While in office, McDonnell accepted more than $175,000 in loans, gifts and other benefits from Jonnie Williams. Williams wanted a Virginia state university to test a dietary supplement, Anatabloc, his company had developed.

The federal government claimed McDonnell committed at least five “official acts” of bribery, including arranging for Williams to meet with Virginia government officials and hosting and attending events at the governor’s mansion designed to encourage Virginia university researchers to study Anatabloc.

The court held that setting up meetings, calling other public officials and hosting events do not alone qualify as “official acts.”

A lower court will decide whether to dismiss the charges based on the new definition of official acts, or give McDonnell a new trial.

Immigration

United States v. Texas

The court split 4-4 in United States v. Texas on whether the president’s deferred action immigration program violates federal law. As a result, the Fifth Circuit’s nationwide temporary stay of the program remains in effect.

The Deferred Action for Parents of Americans, or DAPA, program allows certain undocumented immigrants who have lived in the United States for five years, and either came here as children or already have children who are U.S. citizens or permanent residents, to lawfully stay and work temporarily in the country.

At least four justices agreed that Texas had “standing” to challenge DAPA, presumably based on Texas’s argument that the cost of issuing driver’s licenses to program participants is a particular harm states face.

Unions

Friedrichs v. California Teachers Association

In this case, the Supreme Court issued a 4-4 opinion affirming the lower court’s decision to not overrule Abood v. Detroit Board of Education (1977). The decision leaves laws in place in 25 states and the District of Columbia that allow “agency fees,” in which public employees who do not join a union are still required to pay their “fair share” of union dues for collective bargaining, contract administration and grievance adjustment.

In two earlier cases, both decided 5-4, opinions written by Justice Samuel Alito and the other conservative justices, including Antonin Scalia and Anthony Kennedy, were very critical of Abood. The justices heard oral arguments in Friedrichs in January, a month before Scalia died, and the five more conservative members seemed poised to overrule the earlier decision. Scalia, who ultimately didn’t participate in the case, likely would have joined them.

What else? 

Beyond the blockbusters, more than half the court’s docket affects the states in some way. Because there were so many big cases, few of the less significant ones stand out.

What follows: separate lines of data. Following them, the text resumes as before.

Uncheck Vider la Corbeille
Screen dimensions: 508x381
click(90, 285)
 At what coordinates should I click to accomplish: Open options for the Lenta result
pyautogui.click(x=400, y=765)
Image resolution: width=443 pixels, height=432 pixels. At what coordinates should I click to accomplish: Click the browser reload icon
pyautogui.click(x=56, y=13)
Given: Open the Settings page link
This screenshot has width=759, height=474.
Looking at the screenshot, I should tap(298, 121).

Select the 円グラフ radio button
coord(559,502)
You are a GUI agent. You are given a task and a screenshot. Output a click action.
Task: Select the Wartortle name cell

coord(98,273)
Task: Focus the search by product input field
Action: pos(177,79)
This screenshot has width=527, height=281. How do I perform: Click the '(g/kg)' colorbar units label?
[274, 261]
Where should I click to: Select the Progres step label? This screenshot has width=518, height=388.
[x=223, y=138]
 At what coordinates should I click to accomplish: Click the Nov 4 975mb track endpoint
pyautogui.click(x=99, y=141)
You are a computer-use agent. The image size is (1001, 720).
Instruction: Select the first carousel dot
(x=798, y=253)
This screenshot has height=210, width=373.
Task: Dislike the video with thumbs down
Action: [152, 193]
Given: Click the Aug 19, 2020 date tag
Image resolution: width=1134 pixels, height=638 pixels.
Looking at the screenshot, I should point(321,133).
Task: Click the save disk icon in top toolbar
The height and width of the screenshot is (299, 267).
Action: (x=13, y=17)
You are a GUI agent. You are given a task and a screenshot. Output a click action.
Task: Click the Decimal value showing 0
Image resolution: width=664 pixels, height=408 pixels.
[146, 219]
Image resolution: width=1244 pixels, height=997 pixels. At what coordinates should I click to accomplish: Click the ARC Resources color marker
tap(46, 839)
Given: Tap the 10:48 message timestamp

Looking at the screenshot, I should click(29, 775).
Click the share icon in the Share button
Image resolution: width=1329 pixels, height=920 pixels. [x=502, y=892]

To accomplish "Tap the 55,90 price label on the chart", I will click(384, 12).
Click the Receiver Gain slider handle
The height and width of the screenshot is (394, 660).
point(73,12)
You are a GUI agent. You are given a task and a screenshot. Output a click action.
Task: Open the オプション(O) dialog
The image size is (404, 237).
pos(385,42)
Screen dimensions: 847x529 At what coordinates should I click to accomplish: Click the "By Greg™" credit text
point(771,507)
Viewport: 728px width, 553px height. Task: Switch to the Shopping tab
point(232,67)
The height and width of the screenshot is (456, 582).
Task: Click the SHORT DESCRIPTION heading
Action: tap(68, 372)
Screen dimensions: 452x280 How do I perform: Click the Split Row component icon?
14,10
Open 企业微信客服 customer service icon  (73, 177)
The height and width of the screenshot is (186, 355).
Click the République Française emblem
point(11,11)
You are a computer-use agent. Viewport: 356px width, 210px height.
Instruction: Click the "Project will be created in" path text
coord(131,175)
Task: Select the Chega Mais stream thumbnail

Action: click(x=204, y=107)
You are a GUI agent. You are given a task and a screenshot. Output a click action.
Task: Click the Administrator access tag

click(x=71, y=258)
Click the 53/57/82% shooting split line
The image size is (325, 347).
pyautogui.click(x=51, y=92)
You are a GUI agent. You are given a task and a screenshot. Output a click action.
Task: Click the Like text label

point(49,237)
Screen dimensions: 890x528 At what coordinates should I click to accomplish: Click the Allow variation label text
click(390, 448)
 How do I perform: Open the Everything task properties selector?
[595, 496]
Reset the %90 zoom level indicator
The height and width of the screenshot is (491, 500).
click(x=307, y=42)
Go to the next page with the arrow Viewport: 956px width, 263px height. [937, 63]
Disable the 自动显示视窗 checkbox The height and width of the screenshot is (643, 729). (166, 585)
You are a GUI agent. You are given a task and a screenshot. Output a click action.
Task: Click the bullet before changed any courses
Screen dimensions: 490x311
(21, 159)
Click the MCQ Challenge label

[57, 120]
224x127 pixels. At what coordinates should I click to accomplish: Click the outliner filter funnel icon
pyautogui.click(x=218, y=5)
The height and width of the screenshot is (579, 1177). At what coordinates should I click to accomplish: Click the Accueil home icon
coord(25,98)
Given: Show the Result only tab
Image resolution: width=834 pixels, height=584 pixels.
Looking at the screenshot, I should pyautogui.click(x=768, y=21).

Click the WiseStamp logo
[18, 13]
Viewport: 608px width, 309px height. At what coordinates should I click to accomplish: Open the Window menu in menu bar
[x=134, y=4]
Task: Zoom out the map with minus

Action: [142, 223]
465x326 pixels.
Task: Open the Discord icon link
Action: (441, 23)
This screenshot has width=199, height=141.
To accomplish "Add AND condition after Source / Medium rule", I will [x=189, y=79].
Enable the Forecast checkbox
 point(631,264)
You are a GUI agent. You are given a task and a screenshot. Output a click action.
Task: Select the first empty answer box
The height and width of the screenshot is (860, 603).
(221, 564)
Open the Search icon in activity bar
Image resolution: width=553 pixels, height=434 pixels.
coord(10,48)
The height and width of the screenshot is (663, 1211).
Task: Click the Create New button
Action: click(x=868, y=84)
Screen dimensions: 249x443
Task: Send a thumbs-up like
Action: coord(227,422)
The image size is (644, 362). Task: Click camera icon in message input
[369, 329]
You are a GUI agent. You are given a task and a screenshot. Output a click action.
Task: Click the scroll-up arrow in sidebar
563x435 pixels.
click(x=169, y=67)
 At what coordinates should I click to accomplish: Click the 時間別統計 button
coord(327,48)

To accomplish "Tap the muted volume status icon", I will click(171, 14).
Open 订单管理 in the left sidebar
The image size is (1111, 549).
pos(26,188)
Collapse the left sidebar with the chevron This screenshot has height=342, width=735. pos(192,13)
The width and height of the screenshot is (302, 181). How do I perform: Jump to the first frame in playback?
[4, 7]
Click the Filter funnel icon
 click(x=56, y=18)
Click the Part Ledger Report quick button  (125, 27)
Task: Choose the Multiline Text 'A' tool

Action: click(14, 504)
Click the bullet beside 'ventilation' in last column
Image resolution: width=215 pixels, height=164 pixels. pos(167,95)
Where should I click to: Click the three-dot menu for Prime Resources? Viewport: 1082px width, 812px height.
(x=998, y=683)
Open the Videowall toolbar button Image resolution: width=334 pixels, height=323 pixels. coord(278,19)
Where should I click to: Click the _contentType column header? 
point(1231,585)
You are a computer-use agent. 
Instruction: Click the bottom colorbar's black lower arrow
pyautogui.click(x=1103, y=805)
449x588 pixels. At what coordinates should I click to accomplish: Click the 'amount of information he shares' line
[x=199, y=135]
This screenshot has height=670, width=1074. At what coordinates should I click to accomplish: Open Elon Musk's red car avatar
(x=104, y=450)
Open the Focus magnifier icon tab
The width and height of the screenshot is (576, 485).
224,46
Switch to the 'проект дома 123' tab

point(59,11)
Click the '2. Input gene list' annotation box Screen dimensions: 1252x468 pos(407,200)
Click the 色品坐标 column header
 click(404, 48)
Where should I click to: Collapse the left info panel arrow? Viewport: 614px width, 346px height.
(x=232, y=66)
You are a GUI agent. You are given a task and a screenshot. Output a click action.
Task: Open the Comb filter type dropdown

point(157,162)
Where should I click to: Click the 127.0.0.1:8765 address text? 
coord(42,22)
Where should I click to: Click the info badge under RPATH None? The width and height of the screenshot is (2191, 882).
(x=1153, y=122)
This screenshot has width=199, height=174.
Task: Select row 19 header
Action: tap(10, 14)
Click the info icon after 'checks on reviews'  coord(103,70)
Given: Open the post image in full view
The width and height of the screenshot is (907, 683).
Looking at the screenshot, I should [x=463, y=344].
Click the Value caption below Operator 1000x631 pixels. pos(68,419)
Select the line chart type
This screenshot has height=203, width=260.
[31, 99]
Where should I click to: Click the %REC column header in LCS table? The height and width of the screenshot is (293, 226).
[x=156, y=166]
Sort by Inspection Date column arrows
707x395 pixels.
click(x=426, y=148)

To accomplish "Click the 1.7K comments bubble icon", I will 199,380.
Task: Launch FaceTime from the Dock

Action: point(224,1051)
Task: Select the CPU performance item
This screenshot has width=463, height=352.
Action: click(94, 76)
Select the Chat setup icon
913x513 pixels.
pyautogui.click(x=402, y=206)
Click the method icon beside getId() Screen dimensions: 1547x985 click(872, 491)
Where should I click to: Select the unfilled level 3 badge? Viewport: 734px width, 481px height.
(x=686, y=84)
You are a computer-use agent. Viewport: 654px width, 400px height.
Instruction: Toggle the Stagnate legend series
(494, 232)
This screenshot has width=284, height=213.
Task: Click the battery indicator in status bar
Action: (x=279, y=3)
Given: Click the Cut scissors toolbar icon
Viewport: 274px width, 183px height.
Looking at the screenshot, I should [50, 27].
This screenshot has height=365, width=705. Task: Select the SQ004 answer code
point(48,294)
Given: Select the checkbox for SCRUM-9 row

This term, the court decided an unusual number of redistricting and death penalty cases, though none of them significantly changed existing laws.

Also, for the first time in many terms, the court decided several pre-emption cases. All involved technical topics ranging from energy to health-care claims. The justices also ruled on a number of bread-and-butter issues for states, including qualified immunity, public employment and the Fourth Amendment. All of these cases raised specific, narrow issues.

It is possible that a ninth Supreme Court justice will not be appointed until well into next year. Despite being down one justice, the court carries on. It has already agreed to hear 30 cases next term.

Supreme Court decisions on some important cases this year will be felt in the states for quite some time.

Lisa Soronen is the executive director of the State and Local Legal Center in Washington, D.C.